Execution Policysince C++17

An execution policy is a tag type passed as the first argument to a parallelism-enabled STL algorithm to specify whether execution must be sequential, may use multiple threads, or may additionally interleave instructions across SIMD lanes.

Overview

Prior to C++17, every STL algorithm executed sequentially on the calling thread. C++17 introduced a parallel algorithm overload family: pass an execution policy as the first argument and the algorithm may exploit hardware parallelism. The policy is not a hint — it constrains the guarantees the implementation must uphold and the guarantees the caller must provide.

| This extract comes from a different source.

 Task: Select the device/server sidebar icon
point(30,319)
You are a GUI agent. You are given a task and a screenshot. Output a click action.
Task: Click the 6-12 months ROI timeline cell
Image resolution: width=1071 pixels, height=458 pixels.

The <execution> header defines four policy types and one global constant of each type:

TypeGlobal constantThread modelSIMDSince
std::execution::sequenced_policystd::execution::seqsingle threadnoC++17
std::execution::parallel_policystd::execution::parmultiple threadsnoC++17
std::execution::parallel_unsequenced_policystd::execution::par_unseqmultiple threadsyesC++17
std::execution::unsequenced_policystd::execution::unseqsingle threadyesC++20

Sequenced (seq) — identical to the classic non-policy overload. Operations on element i happen-before operations on element i+1. Useful to enforce sequential semantics explicitly, or when benchmarking against the parallel variants.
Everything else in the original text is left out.